Réelle et virtuelle : une exposition où tout est à sa place et où il ne manque rien






















Cette exposition regroupe huit sculptures ou installations que j’ai réalisées au cours des trois dernières années et qui sont disposées de manière à former un seul et même environnement. L’idée derrière cet enchevêtrement de propositions est d’augmenter le nombre de concordances visuelles entre des pièces qui découlent toutes d’une même méthode de création. Pour chaque proposition incluse dans ce système, il est toujours question de rétablir l’intégrité physique d’un objet positionné dans une situation problématique où il devient incomplet. Le modus operandi consiste à lui associer une partie virtuelle issue des médiums numériques présentée sous forme d’image en guise de « réparation ».
En combinant les deux points de vue, ce qui devrait être la « réalité » ou l’intégrité normale de l’objet est donc rétabli de manière volontairement bancale puisque cette volonté de reformuler le segment d’une chose en la substituant est clairement utopique. Puis, comme cela est fait dans un esprit bien personnel, sans réellement prendre en compte la notion de rectifier quoi que ce soit, ce processus de réparation a plutôt un effet délétère sur la vérité. Comme une sorte de béquille qui aide et nuit simultanément, l’image issue d’une technologie numérique qui accompagne les objets résout bel et bien un problème visuel par sa complémentarité de forme, mais celle-ci les transforme aussi de manière significative.

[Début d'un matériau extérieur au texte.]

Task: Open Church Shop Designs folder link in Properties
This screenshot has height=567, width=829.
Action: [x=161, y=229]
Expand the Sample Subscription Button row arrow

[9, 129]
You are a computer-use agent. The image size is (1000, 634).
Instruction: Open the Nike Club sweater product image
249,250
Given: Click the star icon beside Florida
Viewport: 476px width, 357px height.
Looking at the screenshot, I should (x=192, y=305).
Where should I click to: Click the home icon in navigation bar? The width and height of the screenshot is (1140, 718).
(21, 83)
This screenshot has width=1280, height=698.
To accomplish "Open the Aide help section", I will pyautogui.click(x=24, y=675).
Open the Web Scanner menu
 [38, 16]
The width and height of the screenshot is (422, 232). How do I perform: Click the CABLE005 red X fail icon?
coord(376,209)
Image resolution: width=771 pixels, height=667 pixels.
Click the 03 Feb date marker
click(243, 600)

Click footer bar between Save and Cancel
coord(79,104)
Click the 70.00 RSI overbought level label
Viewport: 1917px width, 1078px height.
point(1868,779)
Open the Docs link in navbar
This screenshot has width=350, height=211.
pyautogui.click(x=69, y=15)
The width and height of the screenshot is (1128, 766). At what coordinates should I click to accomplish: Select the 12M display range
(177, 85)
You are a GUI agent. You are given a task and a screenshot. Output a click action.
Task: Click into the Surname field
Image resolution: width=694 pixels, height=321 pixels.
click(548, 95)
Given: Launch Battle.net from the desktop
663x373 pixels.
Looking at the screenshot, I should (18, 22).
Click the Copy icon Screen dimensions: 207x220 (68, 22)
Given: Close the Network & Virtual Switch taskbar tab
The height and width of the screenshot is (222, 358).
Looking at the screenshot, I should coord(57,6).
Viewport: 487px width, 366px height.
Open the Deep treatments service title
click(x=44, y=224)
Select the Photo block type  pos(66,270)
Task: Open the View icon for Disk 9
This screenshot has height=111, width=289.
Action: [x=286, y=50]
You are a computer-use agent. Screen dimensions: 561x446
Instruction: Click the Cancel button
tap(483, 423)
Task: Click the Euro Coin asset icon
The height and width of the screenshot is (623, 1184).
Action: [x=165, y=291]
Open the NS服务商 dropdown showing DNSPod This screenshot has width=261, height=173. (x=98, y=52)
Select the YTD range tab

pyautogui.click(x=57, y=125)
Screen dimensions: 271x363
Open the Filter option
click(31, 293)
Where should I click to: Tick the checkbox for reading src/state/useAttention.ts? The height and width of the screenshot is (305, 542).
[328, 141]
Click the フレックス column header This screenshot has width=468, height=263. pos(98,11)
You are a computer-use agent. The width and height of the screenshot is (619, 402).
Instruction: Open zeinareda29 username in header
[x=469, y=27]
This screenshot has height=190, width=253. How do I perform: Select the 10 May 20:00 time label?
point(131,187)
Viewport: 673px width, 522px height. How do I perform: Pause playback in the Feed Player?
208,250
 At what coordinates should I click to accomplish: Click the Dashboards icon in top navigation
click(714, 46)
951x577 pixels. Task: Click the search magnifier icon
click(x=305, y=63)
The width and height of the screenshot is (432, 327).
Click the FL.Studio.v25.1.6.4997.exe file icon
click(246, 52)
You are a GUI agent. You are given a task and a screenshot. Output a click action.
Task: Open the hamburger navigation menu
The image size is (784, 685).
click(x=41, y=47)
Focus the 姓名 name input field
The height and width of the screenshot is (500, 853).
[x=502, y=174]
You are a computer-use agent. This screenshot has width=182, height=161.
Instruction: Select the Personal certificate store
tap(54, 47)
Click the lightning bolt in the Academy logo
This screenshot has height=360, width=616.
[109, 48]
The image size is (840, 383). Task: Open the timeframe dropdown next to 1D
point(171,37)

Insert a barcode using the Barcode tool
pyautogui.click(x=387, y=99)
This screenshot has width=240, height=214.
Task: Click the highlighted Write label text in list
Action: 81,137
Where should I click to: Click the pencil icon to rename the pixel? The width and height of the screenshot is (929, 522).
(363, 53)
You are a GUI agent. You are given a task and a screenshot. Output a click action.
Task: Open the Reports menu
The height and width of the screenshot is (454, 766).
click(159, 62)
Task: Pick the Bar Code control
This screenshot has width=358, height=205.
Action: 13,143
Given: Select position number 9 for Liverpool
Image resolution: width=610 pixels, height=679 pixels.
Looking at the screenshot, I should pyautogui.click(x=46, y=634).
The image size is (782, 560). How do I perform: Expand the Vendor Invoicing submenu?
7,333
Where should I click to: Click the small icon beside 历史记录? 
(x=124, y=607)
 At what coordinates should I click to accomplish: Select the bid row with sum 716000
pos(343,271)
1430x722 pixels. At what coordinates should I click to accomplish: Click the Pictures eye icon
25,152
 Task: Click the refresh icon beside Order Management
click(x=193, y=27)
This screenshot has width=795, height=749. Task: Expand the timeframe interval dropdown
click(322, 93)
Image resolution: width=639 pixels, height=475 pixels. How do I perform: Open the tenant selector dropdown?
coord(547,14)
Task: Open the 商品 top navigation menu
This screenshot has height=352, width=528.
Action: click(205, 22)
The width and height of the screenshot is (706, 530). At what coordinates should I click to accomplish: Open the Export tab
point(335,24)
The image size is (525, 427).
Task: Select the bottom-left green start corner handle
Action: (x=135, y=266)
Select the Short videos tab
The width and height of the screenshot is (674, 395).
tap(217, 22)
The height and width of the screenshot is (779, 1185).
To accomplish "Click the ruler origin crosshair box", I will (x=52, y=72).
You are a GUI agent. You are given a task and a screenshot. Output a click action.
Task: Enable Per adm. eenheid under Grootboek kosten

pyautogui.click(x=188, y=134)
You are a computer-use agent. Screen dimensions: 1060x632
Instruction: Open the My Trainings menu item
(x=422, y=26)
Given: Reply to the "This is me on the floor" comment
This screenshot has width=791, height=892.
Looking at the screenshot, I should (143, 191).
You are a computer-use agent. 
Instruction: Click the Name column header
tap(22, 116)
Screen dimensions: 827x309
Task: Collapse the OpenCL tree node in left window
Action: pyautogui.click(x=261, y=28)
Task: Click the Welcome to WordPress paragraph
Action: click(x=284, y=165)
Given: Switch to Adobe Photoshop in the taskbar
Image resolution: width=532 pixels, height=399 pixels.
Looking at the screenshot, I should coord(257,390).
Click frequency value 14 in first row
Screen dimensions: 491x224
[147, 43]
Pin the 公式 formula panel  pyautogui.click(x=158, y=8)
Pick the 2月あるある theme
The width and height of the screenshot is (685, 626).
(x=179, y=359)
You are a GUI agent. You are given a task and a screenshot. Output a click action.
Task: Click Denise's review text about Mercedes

Mon intention derrière cette démarche vouée à l’échec est donc de mettre en scène ma propre vulnérabilité pour faire écho à l’égocentrisme associé à l’ère du numérique. Dans cette optique, mon image sous forme d’autoportrait revient souvent et des situations évoquent des souvenirs d’enfance qui se perdent peu à peu. Ainsi, ma perception et ma sensibilité sont au premier plan et outrepassent la logique du système que j’ai moi-même mis en place. À l’image d’un contexte social où les opinions ont de plus en plus préséance sur les faits, les œuvres de cette exposition se sont matérialisées à partir d’un problème que j’ai moi-même mis en place, accompagné d’un processus de réparation, tout à fait subjectif, qui relève davantage du plaisir de créer que de retrouver une fonctionnalité. Il n’est donc pas question de trouver la meilleure solution plastique aux multiples problèmes de déséquilibre, de bris, de divergence et de maladresse que l’on peut constater dans les objets exposés, mais bien de profiter d’une faiblesse dûment induite dans cet ensemble pour falsifier la réalité et la rendre comme je veux. À cet égard, je positionne le geste du sculpteur comme un mensonge visuel qui a la faculté d’amener chaque proposition dans un entre-deux. Les œuvres sont complètes. Tout est là, tout est bien à sa place, il ne manque rien, mais pas nécessairement comme on s’y attendrait. Puis, il y a l’aspect, réel, l’aspect virtuel et tout ce qui se trouve entre les deux.